The canyon walls are full of relics of the time when the area was full of Anasazi.

Kachina Bridge
Beneath Kachina Bridge

The massive tonnage of rock suspended with nothing below it is mind blowing. See the two hikers beneath for scale.

Indian Kiva
A religious Kiva under the bridge

Much of the canyon has protected Indian relics.

Slickrock carving at the bottom of the canyon
Slickrock carved by coursing water

After seeing the deep canyons around Lake Powell it’s hard to imagine that each was slowly and intricately cut by water through the hard sandstone.

Slickrock under Owachomo Bridge
Slickrock under Owachomo Bridge

Owachomo Bridge is the “Old Man” of the park. The water no longer runs under it after a storm, having etched another route that bypasses the Bridge. Now it just slowly weathers until it will finally collapse.

Plus it was a bit of a relief finally seeing the end of the hike in sight after so many blind curves I expected to be the last turn only to have another canyon curve in the distance.

Comb Ridge
Comb Ridge curves off into the distance.

The hike took most of the day and I wanted to be back to Moab before night fell. But there was still enough time to get some quick pics of Comb Ridge. The ridge stretches in a giant crescent to the south, it’s not very developed but the area is full of Native American history and long rarely visited slickrock canyons. I hope to check it more in depth in the future.

Here is the map full of pictures from the second day down at Natural Bridges:

Natural Bridges Part 1: The San Rafael Swell and Glen Canyon Roadtrip

When doing the big Southern Utah loop through the National Parks I realized half a day in Natural Bridges was not enough and vowed to go back. The added benefit is I could plan a roadtrip down through San Rafael Swell, Upper Glen Canyon, and leave past Comb Ridge, Canyonlands, and Moab.

Open field
Golden waves of grain

Although the goal was to hike Natural Bridges, getting there is half the fun. Plus some big beautiful storm clouds were chasing me out of Northern Utah. I checked weather.gov beforehand and the storm hitting the north wouldn’t impact me in the south.

Mile marker 68.99 instead of 69.
I guess the alternative was getting stolen too often.

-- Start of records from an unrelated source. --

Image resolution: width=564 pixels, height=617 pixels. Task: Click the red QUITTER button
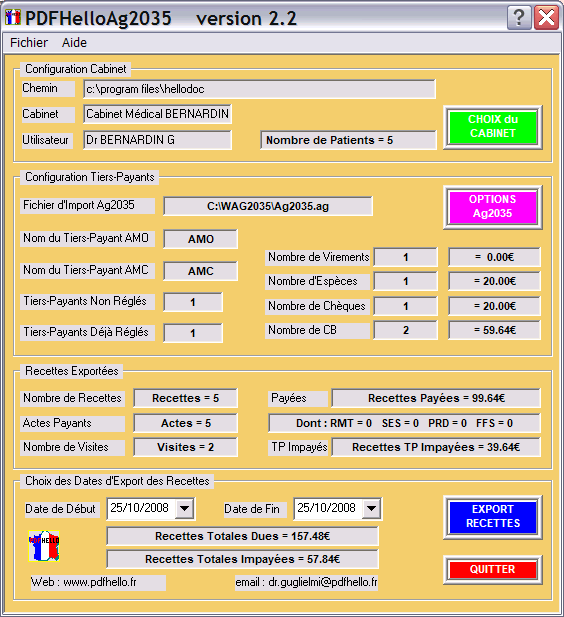pos(493,569)
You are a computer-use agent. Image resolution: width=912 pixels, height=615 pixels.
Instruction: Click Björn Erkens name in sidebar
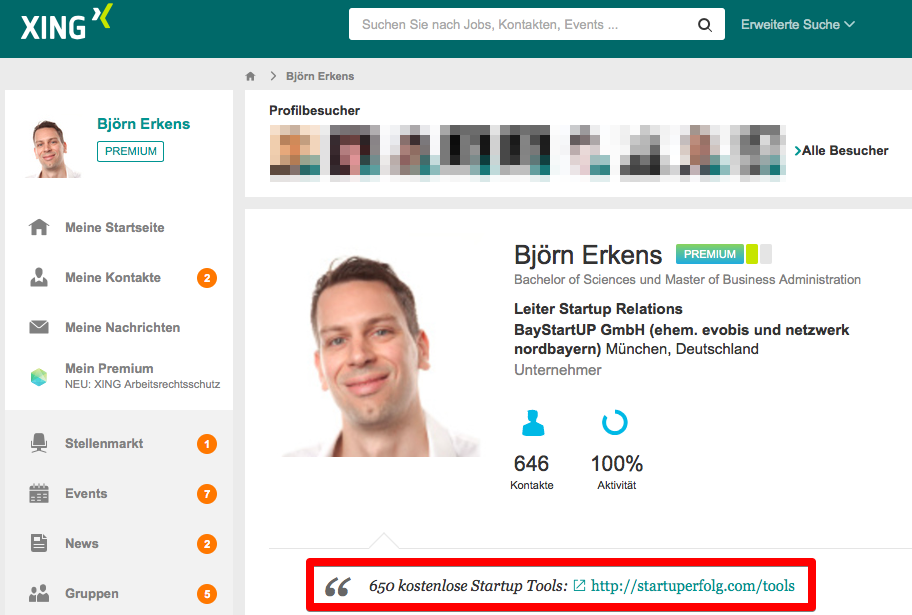pos(143,124)
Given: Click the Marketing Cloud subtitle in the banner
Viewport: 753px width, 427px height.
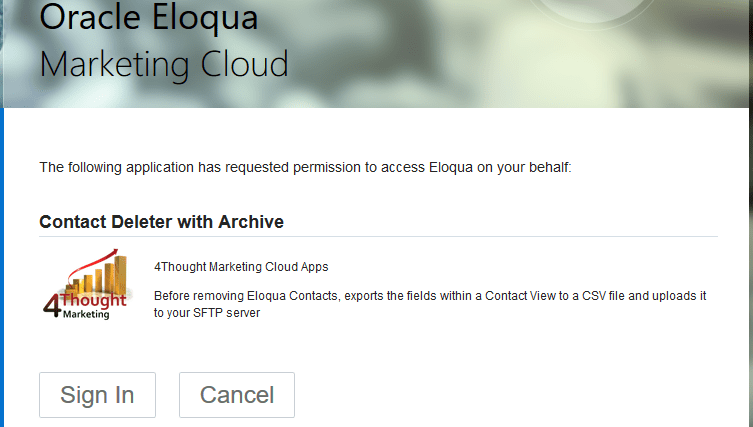Looking at the screenshot, I should [164, 64].
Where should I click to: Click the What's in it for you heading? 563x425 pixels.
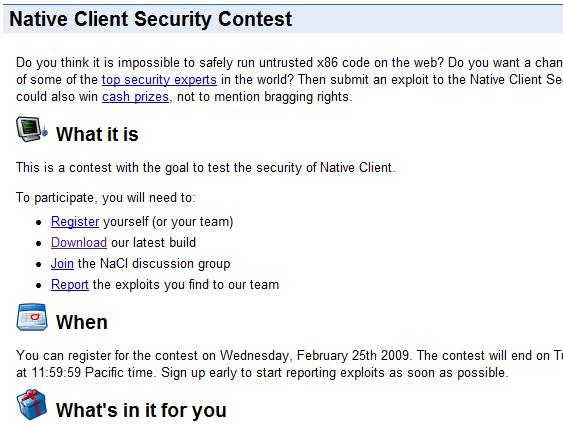coord(141,410)
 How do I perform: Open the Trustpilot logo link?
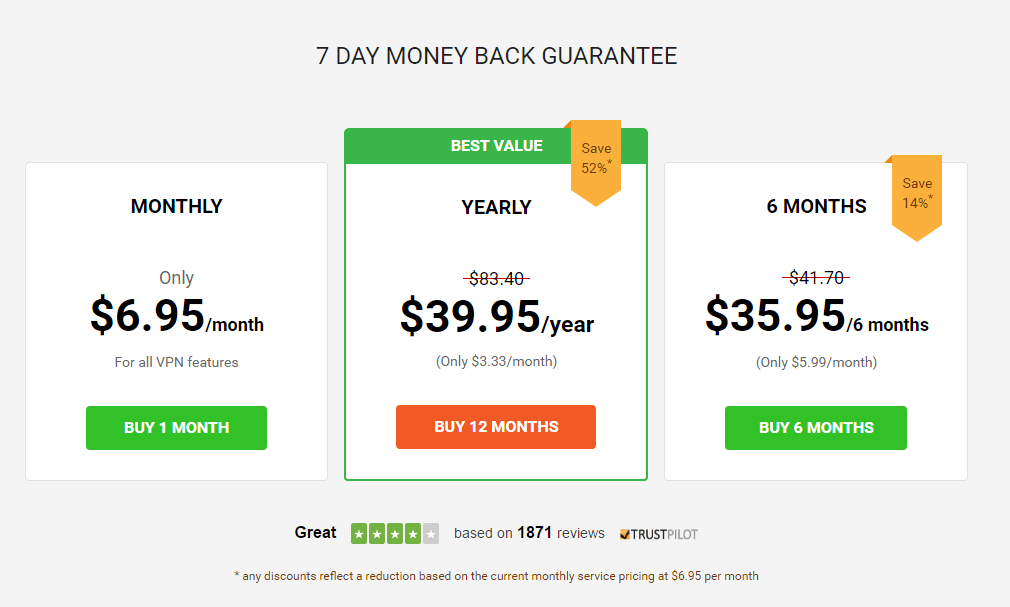click(658, 534)
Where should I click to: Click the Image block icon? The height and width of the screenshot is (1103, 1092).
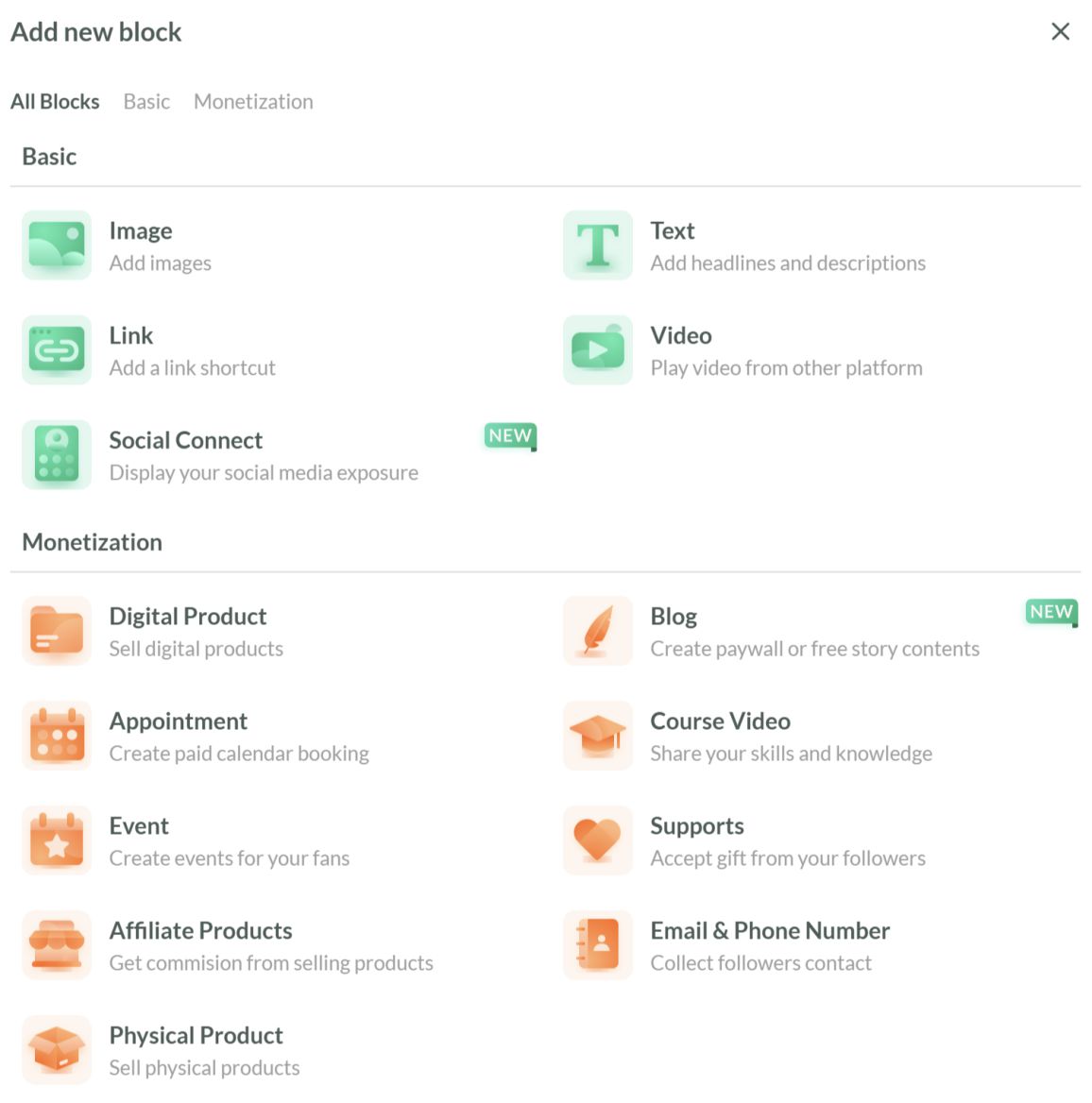(x=57, y=246)
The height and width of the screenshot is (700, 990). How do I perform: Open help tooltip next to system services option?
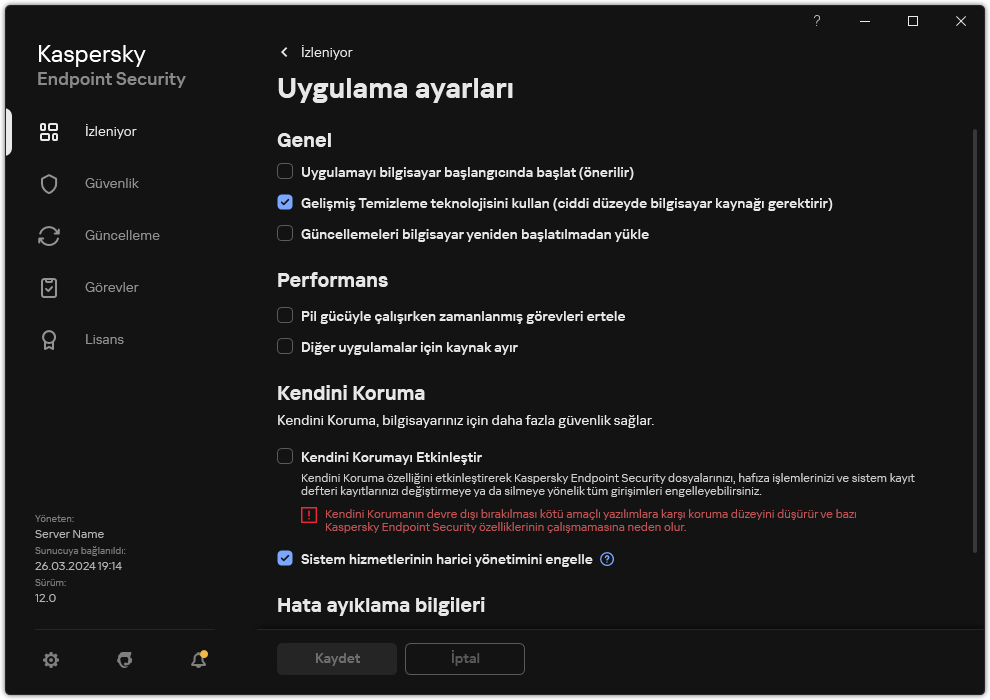click(x=607, y=559)
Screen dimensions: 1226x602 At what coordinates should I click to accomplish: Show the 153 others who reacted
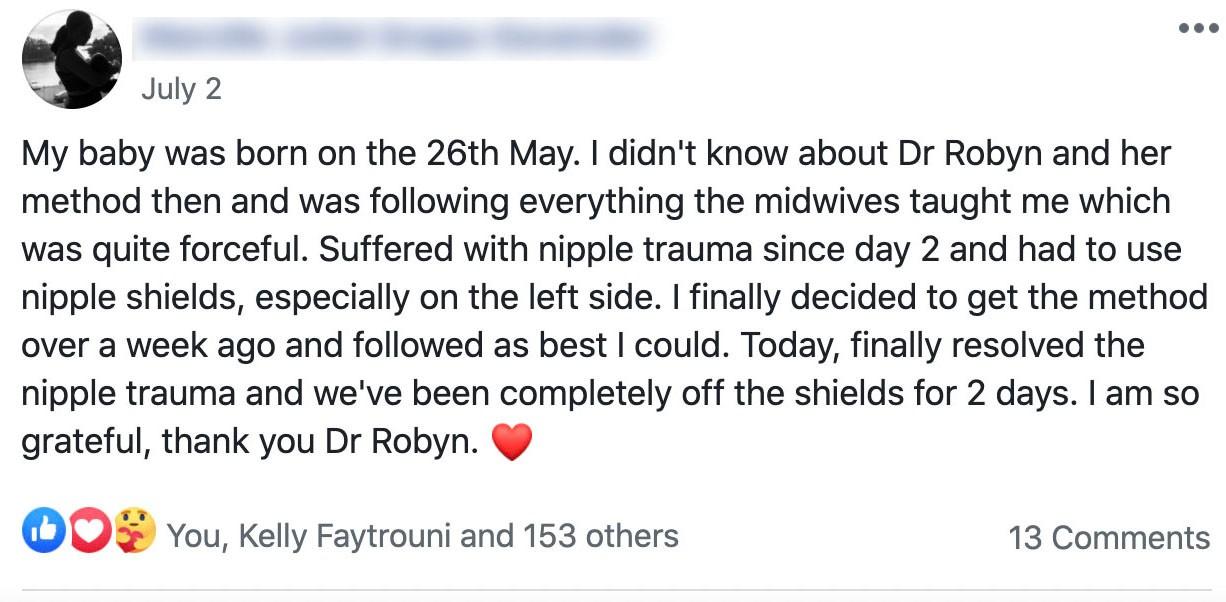[x=598, y=536]
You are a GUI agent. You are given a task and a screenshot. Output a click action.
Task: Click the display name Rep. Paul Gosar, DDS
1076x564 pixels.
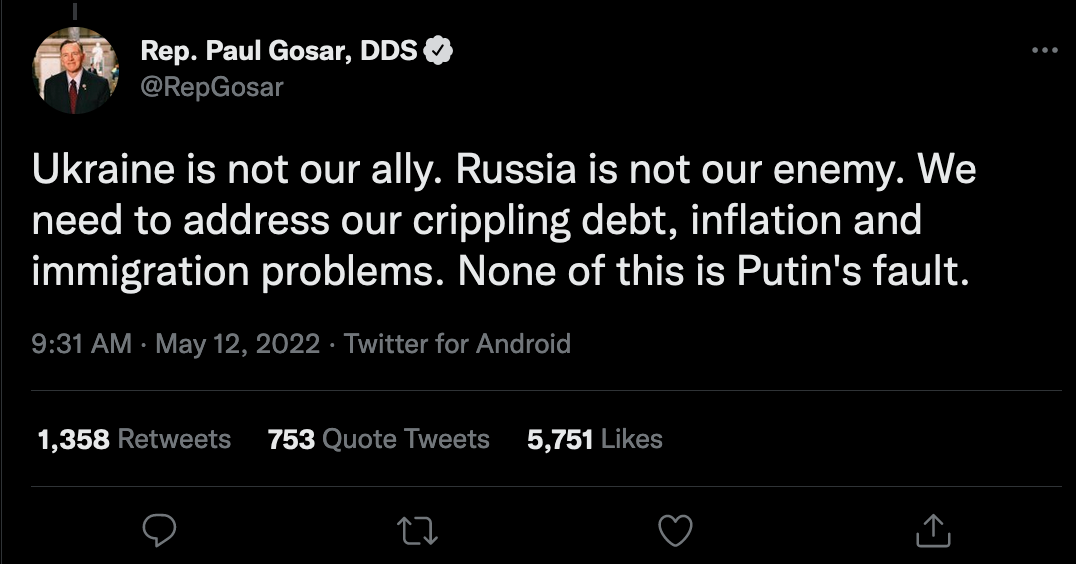click(279, 50)
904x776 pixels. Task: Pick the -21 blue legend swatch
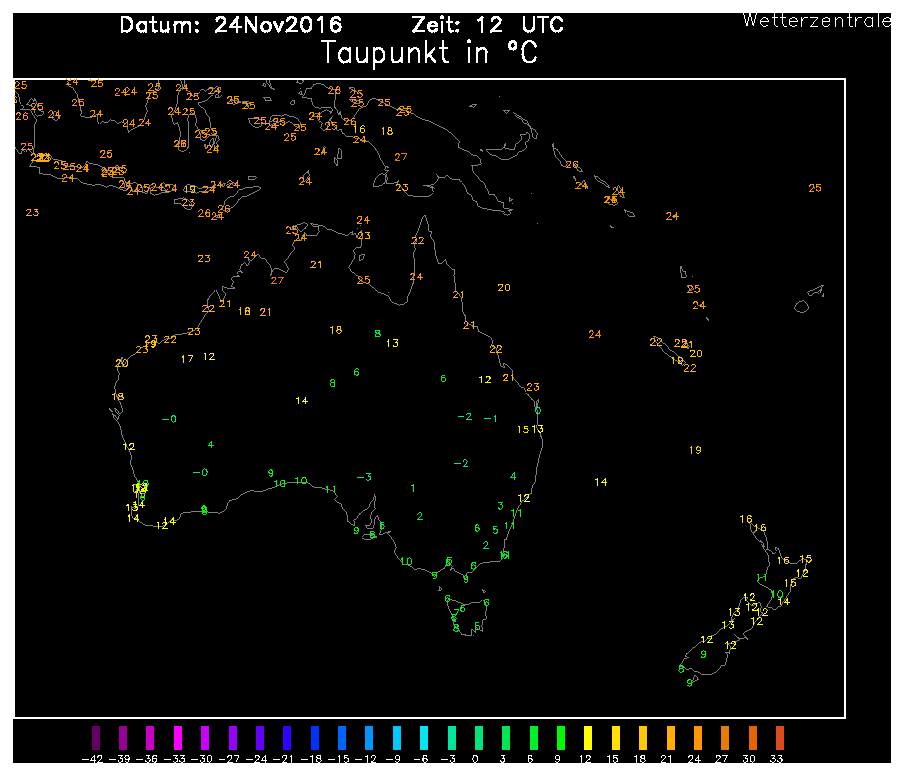287,738
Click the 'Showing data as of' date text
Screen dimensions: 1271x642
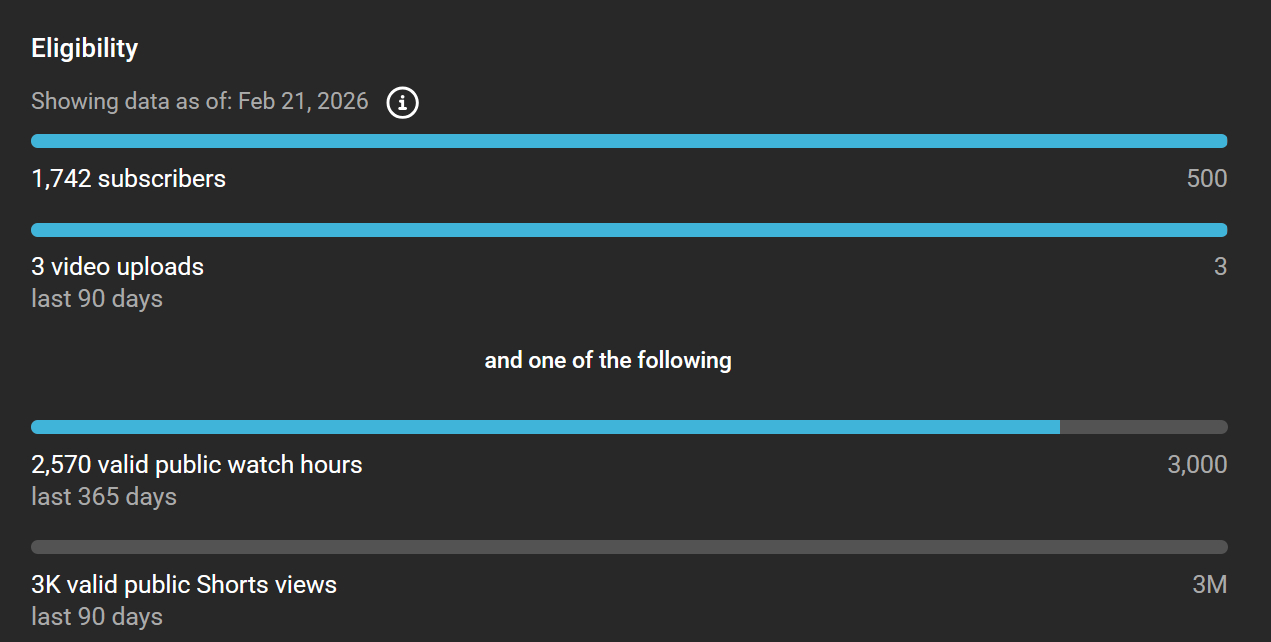(x=200, y=101)
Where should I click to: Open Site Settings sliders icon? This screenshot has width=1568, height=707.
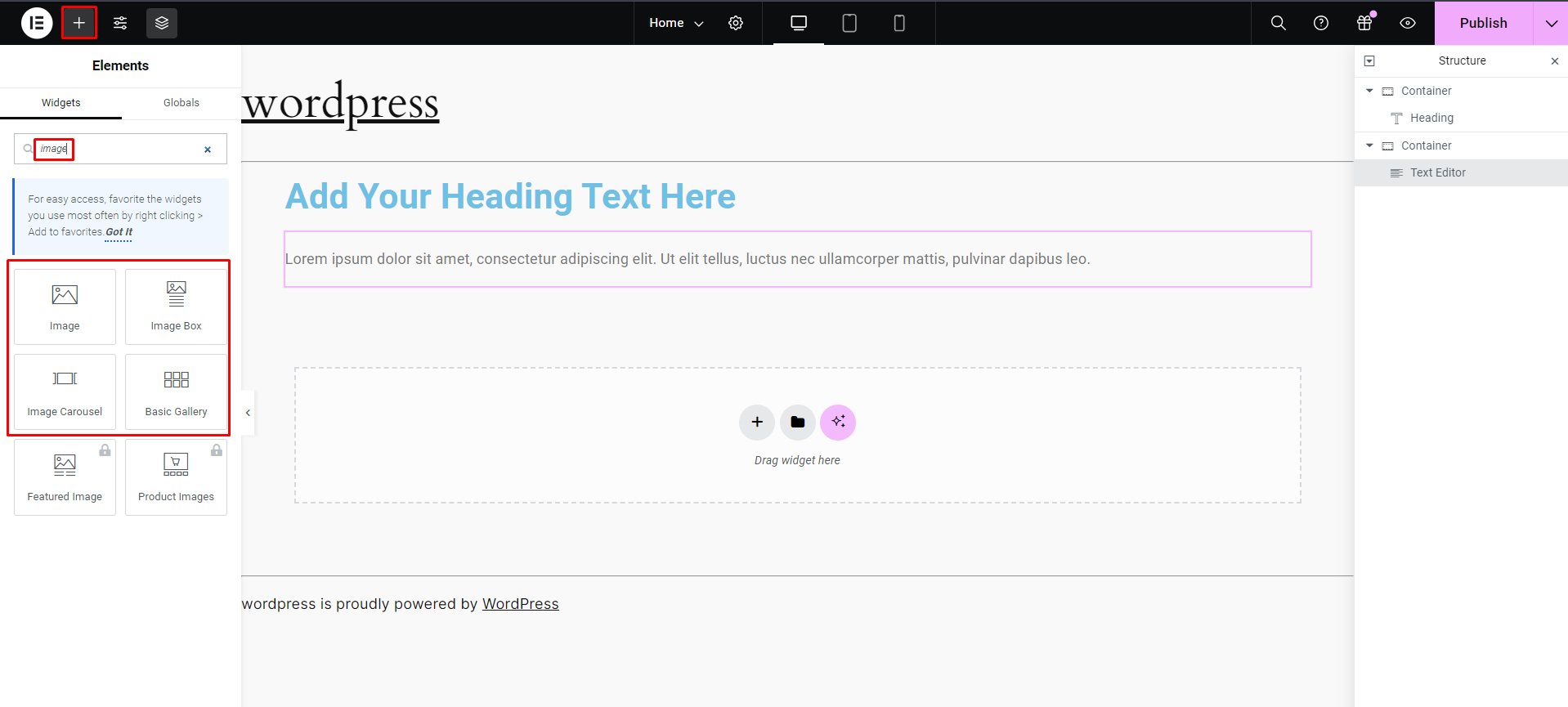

It took me a few second to figure out why they wouldn’t be able to post mile marker 69??…
Oh!  Now I get it!

Barren Landscape in San Rafael
Barren Landscape

It was slightly longer to take I-70 to the monument but I wanted to drive through San Rafael Swell to scout for a future trip. After descending through pine mountains you come out on the barren desert plateau.

San Rafael Swell
Looking over the San Rafael Swell

The San Rafael Swell is currently BLM land very popular with ATV and slot canyon explorers. So far oil and gas interests haven’t been encroaching, but if any unprotected place in Utah is befitting a being elevated to National Park status it’s this place. If you like any of the Utah Mighty 5 parks, you’ll love San Rafael Swell.

Long Straight Road
The Long Straight Road

After I-70 breaks through the broken edge of the Swell it’s a long straight ride across the desert plains that separate the Swell from Canyonlands and the Green and Colorado Rivers.

Slickrock dunes
Slickrock dunes

After a last chance for gas in Hanksville more southward travel changes from desert plains as you start to cut down through the slickrock towards the canyons of the Colorado River. This area is prime slot canyon territory.

Glen Canyon Monuments
Glen Canyon Monuments

The Colorado River sliced through the sedimentary rock carving complex canyons into the desert named Glen Canyon. Covering much of the southern portion of Utah.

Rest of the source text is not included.